24. A therapeutic agent for a disease relating to IgA1 having a hinge region comprising an O-linked sugar chain to which galactose is not bound, wherein the therapeutic agent contains the antibody or the antibody fragment thereof according to any one of claims 1 to 13 as an active ingredient.

25. The therapeutic agent according to claim 24, wherein the disease relating to the IgA1 having the hinge region comprising the O-linked sugar chain to which galactose is not bound is an autoimmune disease.

26. The therapeutic agent according to claim 24, wherein the disease relating to the IgA1 having the hinge region comprising the O-linked sugar chain to which galactose is not bound is IgA nephropathy.

27. A diagnostic method for a disease relating to IgA1 having a hinge region comprising an O-linked sugar chain to which galactose is not bound, the method comprising:

detecting and measuring the IgA1 having the hinge region comprising the O-linked sugar chain to which galactose is not bound, by using the antibody or the antibody fragment thereof according to any one of claims 1 to 13.

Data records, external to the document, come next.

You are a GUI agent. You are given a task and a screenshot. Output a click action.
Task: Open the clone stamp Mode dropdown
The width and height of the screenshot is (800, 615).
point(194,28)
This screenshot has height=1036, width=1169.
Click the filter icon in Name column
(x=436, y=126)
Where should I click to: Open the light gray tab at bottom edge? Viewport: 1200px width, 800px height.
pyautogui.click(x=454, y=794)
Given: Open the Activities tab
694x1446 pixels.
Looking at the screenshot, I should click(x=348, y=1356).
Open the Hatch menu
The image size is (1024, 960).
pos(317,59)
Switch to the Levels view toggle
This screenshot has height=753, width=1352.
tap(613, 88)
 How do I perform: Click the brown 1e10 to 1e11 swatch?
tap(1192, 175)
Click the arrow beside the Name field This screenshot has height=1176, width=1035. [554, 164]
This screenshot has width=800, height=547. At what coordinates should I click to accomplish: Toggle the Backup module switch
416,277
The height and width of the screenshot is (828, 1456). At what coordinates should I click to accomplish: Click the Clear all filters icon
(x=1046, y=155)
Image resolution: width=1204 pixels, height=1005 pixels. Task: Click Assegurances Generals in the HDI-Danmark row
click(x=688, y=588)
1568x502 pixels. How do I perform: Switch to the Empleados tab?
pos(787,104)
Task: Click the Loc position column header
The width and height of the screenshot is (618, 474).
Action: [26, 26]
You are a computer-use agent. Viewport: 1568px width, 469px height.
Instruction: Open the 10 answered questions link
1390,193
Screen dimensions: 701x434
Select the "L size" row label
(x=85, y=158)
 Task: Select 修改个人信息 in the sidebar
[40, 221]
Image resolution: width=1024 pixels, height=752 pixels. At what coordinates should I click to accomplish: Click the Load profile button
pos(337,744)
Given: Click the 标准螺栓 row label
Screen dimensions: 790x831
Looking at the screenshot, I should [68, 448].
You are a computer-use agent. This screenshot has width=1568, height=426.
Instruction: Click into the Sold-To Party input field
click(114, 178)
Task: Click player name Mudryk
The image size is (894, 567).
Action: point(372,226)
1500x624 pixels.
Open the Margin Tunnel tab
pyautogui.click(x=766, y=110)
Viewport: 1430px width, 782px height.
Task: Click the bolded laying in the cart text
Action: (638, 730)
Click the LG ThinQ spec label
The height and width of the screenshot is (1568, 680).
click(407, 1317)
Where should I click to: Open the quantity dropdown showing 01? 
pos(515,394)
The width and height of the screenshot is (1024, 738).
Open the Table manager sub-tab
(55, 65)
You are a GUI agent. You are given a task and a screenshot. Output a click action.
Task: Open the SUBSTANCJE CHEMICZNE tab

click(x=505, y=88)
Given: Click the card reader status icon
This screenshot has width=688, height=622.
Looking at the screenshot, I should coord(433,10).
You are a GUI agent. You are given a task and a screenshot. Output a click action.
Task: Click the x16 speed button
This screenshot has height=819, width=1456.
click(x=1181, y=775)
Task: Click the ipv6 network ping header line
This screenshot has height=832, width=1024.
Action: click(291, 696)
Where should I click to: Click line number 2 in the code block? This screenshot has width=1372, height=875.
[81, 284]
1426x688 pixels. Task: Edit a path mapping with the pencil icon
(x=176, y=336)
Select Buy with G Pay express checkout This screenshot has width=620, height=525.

28. The diagnostic method according to claim 27, wherein the disease relating to IgA1 having the hinge region comprising the O-linked sugar chain to which galactose is not bound is an autoimmune disease.

29. The diagnostic method according to claim 27, wherein the disease relating to IgA1 having the hinge region comprising the O-linked sugar chain to which galactose is not bound is IgA nephropathy.

30. Use of the antibody or the antibody fragment thereof according to any one of claims 1 to 13 for producing a therapeutic agent for a disease relating to IgA1 having a hinge region comprising an O-linked sugar chain to which galactose is not bound.

31. The use of the antibody or the antibody fragment thereof according to claim 30, wherein the disease relating to IgA1 having the hinge region comprising the O-linked sugar chain to which galactose is not bound is an autoimmune disease.

32. The use of the antibody or the antibody fragment thereof according to claim 30, wherein the disease relating to IgA1 having the hinge region comprising the O-linked sugar chain to which galactose is not bound is IgA nephropathy.